Also, What disks are actually failed here? is it sdd1?
or sdc1 and sdf1? I have some spare disks that I can add to the RAID.

Code:

[root@eh3]# cat /proc/mdstat

Personalities : [raid5]

md0 : active raid5 sdb1[0] sdc1[5] sdf1[4] sde1[3] sdd1[6](F)

      1953535744 blocks level 5, 64k chunk, algorithm 2 [5/3] [U__UU]



unused devices: <none>

[root@eh3]#

Looks like the array changed from /dev/md1 /dev/sd[g-k]1
to /dev/md0 /dev/sd[b-f]1 ?

Yes:

Quote:

md0 : active raid5 sdb1[0] sdc1[5] sdf1[4] sde1[3] sdd1[6](F)
1953535744 blocks level 5, 64k chunk, algorithm 2 [5/3] [U__UU]

Shows 5 disks with 2 missing "[5/3] [U__UU]" disk 6 "sdd1[6](F)" is failed, re-add it with

mdadm --add /dev/md1 /dev/sdd1

I take it that this is a 4 disk array with one spare?

Quote:

Originally Posted by esaym (Post 3638172)

Looks like the array changed from /dev/md1 /dev/sd[g-k]1
to /dev/md0 /dev/sd[b-f]1 ?

Yes:

Show 5 disks with 2 missing "[5/3] [U__UU]" disk 6 "sdd1[6](F)" is failed, re-add it with

mdadm --add /dev/md1 /dev/sdd1

I take it that this is a 4 disk array with one spare?

I set up 2 RAID, md0 and md1. Both of them are currently failed.
amd i am trying to fix the md0 first.

I --remove /dev/sdd1 and --add /dev/sdd1 back. but it still still show
[U__UU]. However, the "sdd1[6]F" is gone. It just shows "sdd1[5]" The "F" is gone. How can we tell which disks are failed?

Code:

# cat /proc/mdstat

Personalities : [raid5]

md0 : active raid5 sdd1[5] sdb1[0] sdc1[6] sdf1[4] sde1[3]

      1953535744 blocks level 5, 64k chunk, algorithm 2 [5/3] [U__UU]

By the way, this is a 5-disk array, setting up with RAID5

Quote:

Originally Posted by ufmale (Post 3638217)

Code:

# cat /proc/mdstat

Personalities : [raid5]

md0 : active raid5 sdd1[5] sdb1[0] sdc1[6] sdf1[4] sde1[3]

      1953535744 blocks level 5, 64k chunk, algorithm 2 [5/3] [U__UU]

By the way, this is a 5-disk array, setting up with RAID5

I reboot the machine again and try to reassemble it,

Code:

# /sbin/mdadm --assemble --update=summaries  --force /dev/md0 /dev/sd[b-f]1

mdadm: /dev/md0 assembled from 3 drives and 2 spares - not enough to start the array.
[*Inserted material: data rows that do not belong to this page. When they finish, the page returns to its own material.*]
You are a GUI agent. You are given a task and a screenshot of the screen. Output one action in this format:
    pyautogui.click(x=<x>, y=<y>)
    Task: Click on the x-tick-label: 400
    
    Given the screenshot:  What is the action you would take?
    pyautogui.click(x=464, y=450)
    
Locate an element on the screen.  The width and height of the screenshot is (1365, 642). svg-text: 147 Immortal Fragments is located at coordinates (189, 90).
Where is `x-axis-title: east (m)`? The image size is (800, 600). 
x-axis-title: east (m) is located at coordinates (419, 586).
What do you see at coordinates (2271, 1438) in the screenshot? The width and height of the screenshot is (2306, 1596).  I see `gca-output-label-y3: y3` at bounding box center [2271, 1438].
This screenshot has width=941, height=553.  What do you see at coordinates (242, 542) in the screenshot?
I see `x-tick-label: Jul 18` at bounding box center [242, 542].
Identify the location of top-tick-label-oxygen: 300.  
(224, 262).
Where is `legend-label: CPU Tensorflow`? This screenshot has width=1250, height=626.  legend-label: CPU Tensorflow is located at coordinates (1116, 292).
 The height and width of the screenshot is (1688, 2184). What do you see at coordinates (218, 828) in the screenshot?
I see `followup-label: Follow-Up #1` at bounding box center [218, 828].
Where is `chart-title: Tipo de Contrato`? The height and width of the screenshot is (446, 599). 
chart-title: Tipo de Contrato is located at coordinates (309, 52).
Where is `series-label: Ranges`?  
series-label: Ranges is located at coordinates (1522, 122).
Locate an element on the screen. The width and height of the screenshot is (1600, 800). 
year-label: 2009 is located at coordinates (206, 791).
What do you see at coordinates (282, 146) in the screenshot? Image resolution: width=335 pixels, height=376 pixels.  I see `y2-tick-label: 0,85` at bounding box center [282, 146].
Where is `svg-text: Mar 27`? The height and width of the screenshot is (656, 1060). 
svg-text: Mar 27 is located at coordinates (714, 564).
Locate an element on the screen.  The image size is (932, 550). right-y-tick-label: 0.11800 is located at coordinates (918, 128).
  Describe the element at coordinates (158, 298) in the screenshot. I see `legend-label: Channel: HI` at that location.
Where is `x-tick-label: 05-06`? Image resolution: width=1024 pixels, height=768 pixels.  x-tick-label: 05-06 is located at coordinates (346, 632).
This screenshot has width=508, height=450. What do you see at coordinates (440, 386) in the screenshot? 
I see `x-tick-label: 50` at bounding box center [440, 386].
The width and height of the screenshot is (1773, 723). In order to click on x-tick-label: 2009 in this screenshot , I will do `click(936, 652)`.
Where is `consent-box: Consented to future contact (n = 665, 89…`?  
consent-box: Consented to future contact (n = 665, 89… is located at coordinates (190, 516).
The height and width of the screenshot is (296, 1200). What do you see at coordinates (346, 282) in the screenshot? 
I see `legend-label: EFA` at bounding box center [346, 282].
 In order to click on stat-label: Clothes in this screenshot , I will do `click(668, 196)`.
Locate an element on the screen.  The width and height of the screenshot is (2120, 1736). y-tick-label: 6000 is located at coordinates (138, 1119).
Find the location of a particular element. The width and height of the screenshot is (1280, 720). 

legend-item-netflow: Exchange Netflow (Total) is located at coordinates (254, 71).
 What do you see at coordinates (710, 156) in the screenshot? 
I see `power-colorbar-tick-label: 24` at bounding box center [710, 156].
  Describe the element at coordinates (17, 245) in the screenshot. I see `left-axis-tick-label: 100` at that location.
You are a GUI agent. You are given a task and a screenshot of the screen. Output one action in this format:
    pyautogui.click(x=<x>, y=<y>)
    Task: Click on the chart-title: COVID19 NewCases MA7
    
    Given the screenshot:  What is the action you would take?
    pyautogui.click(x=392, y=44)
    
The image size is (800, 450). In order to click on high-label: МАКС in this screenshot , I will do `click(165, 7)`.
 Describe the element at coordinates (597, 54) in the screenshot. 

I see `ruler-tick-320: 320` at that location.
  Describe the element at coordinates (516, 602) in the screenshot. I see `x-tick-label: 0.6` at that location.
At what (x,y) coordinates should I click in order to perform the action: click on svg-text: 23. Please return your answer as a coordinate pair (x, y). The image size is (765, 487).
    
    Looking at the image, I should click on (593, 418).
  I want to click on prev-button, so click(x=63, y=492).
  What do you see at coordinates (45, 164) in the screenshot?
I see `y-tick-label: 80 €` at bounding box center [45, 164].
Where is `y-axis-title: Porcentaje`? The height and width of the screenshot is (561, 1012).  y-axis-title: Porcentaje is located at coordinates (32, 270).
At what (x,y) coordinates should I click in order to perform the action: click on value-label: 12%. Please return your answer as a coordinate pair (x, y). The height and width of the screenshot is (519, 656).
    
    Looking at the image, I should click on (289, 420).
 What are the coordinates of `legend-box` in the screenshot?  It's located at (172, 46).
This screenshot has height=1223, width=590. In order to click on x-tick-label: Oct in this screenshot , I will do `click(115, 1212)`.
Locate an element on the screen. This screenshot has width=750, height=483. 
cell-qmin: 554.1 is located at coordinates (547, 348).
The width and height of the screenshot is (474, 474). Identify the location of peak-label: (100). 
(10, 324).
# /sbin/mdadm --stop /dev/md0 [root@evvspeech3 charoe]# /sbin/mdadm --assemble --update=super-minor --run --force /dev/md0 /dev/sd[b-f]1

mdadm: failed to RUN_ARRAY /dev/md0: Invalid argument

# cat /proc/mdstat

Personalities : [raid5]

md0 : inactive sdb1[0] sdc1[6] sdd1[5] sdf1[4] sde1[3]

      2441919680 blocks

unused devices: <none>

I am really confused about the spare disks. I don't remember I setup any disk to be spare. Does mdadm assign it automatically?

Yes I think spares are automatically handled. If the array is working right, and you add another drive to it with --add, then it will be added as a spare. I don't know why you are now showing you have 2 spares. The only way to see spares is with /sbin/mdadm --examine /dev/sd[b-f]1. In your last post sdc was the spare. I guess you could try to add sdc and sdd back and try to reassemble. Any reason for the "--update=super-minor"? That updates the superblock of each drive. The superblock is the only place where array info is stored, so if that gets messed up....

Quote:

Originally Posted by esaym (Post 3638392)

I wasn't sure what I was doing. I just tried different option including "--update=super-minor". Now after rebooting couple of times, it does not seem to be able to assemble at all. I checked with fdisks and saw all the disks are there.
I tried different things, take put one disk at a time, or take sdc and sdd out and put it back. Nothing works.

Code:

# /sbin/mdadm --assemble --force /dev/md0 /dev/sd[b-f]1

mdadm: /dev/md0 assembled from 0 drives and 1 spare - not enough to start the array.

Any more suggestion that I can try to test or work on it?

Quote:

Originally Posted by ufmale (Post 3639625)

Code:

# /sbin/mdadm --assemble --force /dev/md0 /dev/sd[b-f]1

mdadm: /dev/md0 assembled from 0 drives and 1 spare - not enough to start the array.

Any more suggestion that I can try to test or work on it?

It looks dead to me :(